▶ Provided entries:
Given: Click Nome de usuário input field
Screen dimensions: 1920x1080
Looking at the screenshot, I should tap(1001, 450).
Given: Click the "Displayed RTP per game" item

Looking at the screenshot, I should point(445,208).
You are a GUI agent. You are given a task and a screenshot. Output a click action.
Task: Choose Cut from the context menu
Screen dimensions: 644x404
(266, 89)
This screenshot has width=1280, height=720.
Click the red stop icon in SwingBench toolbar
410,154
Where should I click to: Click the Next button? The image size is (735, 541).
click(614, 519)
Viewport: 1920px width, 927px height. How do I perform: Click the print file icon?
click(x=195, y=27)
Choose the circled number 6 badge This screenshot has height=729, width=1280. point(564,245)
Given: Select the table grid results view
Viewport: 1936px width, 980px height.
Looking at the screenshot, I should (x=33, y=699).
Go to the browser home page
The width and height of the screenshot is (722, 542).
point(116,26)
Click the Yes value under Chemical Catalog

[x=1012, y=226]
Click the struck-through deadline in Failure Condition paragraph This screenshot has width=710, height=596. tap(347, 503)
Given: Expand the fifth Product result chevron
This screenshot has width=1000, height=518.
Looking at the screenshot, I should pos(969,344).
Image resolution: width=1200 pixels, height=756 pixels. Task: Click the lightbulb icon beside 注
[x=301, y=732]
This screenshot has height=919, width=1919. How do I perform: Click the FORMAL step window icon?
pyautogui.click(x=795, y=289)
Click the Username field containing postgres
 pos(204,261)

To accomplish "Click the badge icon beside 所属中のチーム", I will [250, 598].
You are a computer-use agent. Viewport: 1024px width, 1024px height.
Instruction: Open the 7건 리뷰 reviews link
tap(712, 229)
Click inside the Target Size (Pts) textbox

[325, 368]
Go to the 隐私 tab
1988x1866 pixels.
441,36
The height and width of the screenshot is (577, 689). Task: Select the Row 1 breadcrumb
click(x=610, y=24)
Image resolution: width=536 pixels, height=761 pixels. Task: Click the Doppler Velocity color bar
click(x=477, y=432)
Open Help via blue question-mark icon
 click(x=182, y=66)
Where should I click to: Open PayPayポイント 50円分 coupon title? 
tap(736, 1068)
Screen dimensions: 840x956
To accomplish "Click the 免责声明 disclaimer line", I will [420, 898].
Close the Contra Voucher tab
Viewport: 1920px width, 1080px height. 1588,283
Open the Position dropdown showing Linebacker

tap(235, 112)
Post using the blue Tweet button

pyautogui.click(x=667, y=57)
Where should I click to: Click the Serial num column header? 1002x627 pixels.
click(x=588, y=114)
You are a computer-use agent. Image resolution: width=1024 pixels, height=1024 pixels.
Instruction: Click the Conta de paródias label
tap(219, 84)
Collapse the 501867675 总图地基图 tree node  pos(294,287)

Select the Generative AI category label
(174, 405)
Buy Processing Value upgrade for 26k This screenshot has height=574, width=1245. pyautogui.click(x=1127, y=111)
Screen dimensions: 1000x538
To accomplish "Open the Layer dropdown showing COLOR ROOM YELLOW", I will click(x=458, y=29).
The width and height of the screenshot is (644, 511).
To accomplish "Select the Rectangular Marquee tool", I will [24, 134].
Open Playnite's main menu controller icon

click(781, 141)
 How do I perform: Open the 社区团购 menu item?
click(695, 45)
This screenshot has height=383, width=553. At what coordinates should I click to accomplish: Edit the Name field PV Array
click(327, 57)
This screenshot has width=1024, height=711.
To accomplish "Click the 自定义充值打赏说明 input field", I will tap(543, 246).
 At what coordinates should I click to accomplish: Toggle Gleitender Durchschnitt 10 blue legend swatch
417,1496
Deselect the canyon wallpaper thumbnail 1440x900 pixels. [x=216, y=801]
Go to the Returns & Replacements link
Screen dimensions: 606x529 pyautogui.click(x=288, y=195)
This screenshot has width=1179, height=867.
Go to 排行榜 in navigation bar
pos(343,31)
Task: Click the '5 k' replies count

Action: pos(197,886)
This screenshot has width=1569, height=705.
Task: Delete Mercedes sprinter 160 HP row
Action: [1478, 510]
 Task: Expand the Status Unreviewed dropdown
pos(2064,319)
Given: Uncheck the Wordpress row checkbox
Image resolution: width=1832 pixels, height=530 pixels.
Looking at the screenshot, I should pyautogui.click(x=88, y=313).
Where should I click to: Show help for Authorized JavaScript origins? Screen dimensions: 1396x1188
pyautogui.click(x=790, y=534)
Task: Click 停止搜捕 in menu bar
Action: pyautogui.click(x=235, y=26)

▶ Given instruction: Arrange every one of the rows above as a Markdown table with the columns Number and Line, leaving out blank lines.

▶ Exercise solution:
| Number | Line |
|---|---|
| 1 | Given: Click Nome de usuário input field |
| 2 | Screen dimensions: 1920x1080 |
| 3 | Looking at the screenshot, I should tap(1001, 450). |
| 4 | Given: Click the "Displayed RTP per game" item |
| 5 | Looking at the screenshot, I should point(445,208). |
| 6 | You are a GUI agent. You are given a task and a screenshot. Output a click action. |
| 7 | Task: Choose Cut from the context menu |
| 8 | Screen dimensions: 644x404 |
| 9 | (266, 89) |
| 10 | This screenshot has width=1280, height=720. |
| 11 | Click the red stop icon in SwingBench toolbar |
| 12 | 410,154 |
| 13 | Where should I click to: Click the Next button? The image size is (735, 541). |
| 14 | click(614, 519) |
| 15 | Viewport: 1920px width, 927px height. How do I perform: Click the print file icon? |
| 16 | click(x=195, y=27) |
| 17 | Choose the circled number 6 badge This screenshot has height=729, width=1280. point(564,245) |
| 18 | Given: Select the table grid results view |
| 19 | Viewport: 1936px width, 980px height. |
| 20 | Looking at the screenshot, I should (x=33, y=699). |
| 21 | Go to the browser home page |
| 22 | The width and height of the screenshot is (722, 542). |
| 23 | point(116,26) |
| 24 | Click the Yes value under Chemical Catalog |
| 25 | [x=1012, y=226] |
| 26 | Click the struck-through deadline in Failure Condition paragraph This screenshot has width=710, height=596. tap(347, 503) |
| 27 | Given: Expand the fifth Product result chevron |
| 28 | This screenshot has width=1000, height=518. |
| 29 | Looking at the screenshot, I should pos(969,344). |
| 30 | Image resolution: width=1200 pixels, height=756 pixels. Task: Click the lightbulb icon beside 注 |
| 31 | [x=301, y=732] |
| 32 | This screenshot has height=919, width=1919. How do I perform: Click the FORMAL step window icon? |
| 33 | pyautogui.click(x=795, y=289) |
| 34 | Click the Username field containing postgres |
| 35 |  pos(204,261) |
| 36 | To accomplish "Click the badge icon beside 所属中のチーム", I will [250, 598]. |
| 37 | You are a computer-use agent. Viewport: 1024px width, 1024px height. |
| 38 | Instruction: Open the 7건 리뷰 reviews link |
| 39 | tap(712, 229) |
| 40 | Click inside the Target Size (Pts) textbox |
| 41 | [325, 368] |
| 42 | Go to the 隐私 tab |
| 43 | 1988x1866 pixels. |
| 44 | 441,36 |
| 45 | The height and width of the screenshot is (577, 689). Task: Select the Row 1 breadcrumb |
| 46 | click(x=610, y=24) |
| 47 | Image resolution: width=536 pixels, height=761 pixels. Task: Click the Doppler Velocity color bar |
| 48 | click(x=477, y=432) |
| 49 | Open Help via blue question-mark icon |
| 50 |  click(x=182, y=66) |
| 51 | Where should I click to: Open PayPayポイント 50円分 coupon title?  |
| 52 | tap(736, 1068) |
| 53 | Screen dimensions: 840x956 |
| 54 | To accomplish "Click the 免责声明 disclaimer line", I will [420, 898]. |
| 55 | Close the Contra Voucher tab |
| 56 | Viewport: 1920px width, 1080px height. 1588,283 |
| 57 | Open the Position dropdown showing Linebacker |
| 58 | tap(235, 112) |
| 59 | Post using the blue Tweet button |
| 60 | pyautogui.click(x=667, y=57) |
| 61 | Where should I click to: Click the Serial num column header? 1002x627 pixels. |
| 62 | click(x=588, y=114) |
| 63 | You are a computer-use agent. Image resolution: width=1024 pixels, height=1024 pixels. |
| 64 | Instruction: Click the Conta de paródias label |
| 65 | tap(219, 84) |
| 66 | Collapse the 501867675 总图地基图 tree node  pos(294,287) |
| 67 | Select the Generative AI category label |
| 68 | (174, 405) |
| 69 | Buy Processing Value upgrade for 26k This screenshot has height=574, width=1245. pyautogui.click(x=1127, y=111) |
| 70 | Screen dimensions: 1000x538 |
| 71 | To accomplish "Open the Layer dropdown showing COLOR ROOM YELLOW", I will click(x=458, y=29). |
| 72 | The width and height of the screenshot is (644, 511). |
| 73 | To accomplish "Select the Rectangular Marquee tool", I will [24, 134]. |
| 74 | Open Playnite's main menu controller icon |
| 75 | click(781, 141) |
| 76 |  How do I perform: Open the 社区团购 menu item? |
| 77 | click(695, 45) |
| 78 | This screenshot has height=383, width=553. At what coordinates should I click to accomplish: Edit the Name field PV Array |
| 79 | click(327, 57) |
| 80 | This screenshot has width=1024, height=711. |
| 81 | To accomplish "Click the 自定义充值打赏说明 input field", I will tap(543, 246). |
| 82 |  At what coordinates should I click to accomplish: Toggle Gleitender Durchschnitt 10 blue legend swatch |
| 83 | 417,1496 |
| 84 | Deselect the canyon wallpaper thumbnail 1440x900 pixels. [x=216, y=801] |
| 85 | Go to the Returns & Replacements link |
| 86 | Screen dimensions: 606x529 pyautogui.click(x=288, y=195) |
| 87 | This screenshot has width=1179, height=867. |
| 88 | Go to 排行榜 in navigation bar |
| 89 | pos(343,31) |
| 90 | Task: Click the '5 k' replies count |
| 91 | Action: pos(197,886) |
| 92 | This screenshot has width=1569, height=705. |
| 93 | Task: Delete Mercedes sprinter 160 HP row |
| 94 | Action: [1478, 510] |
| 95 |  Task: Expand the Status Unreviewed dropdown |
| 96 | pos(2064,319) |
| 97 | Given: Uncheck the Wordpress row checkbox |
| 98 | Image resolution: width=1832 pixels, height=530 pixels. |
| 99 | Looking at the screenshot, I should pyautogui.click(x=88, y=313). |
| 100 | Where should I click to: Show help for Authorized JavaScript origins? Screen dimensions: 1396x1188 |
| 101 | pyautogui.click(x=790, y=534) |
| 102 | Task: Click 停止搜捕 in menu bar |
| 103 | Action: pyautogui.click(x=235, y=26) |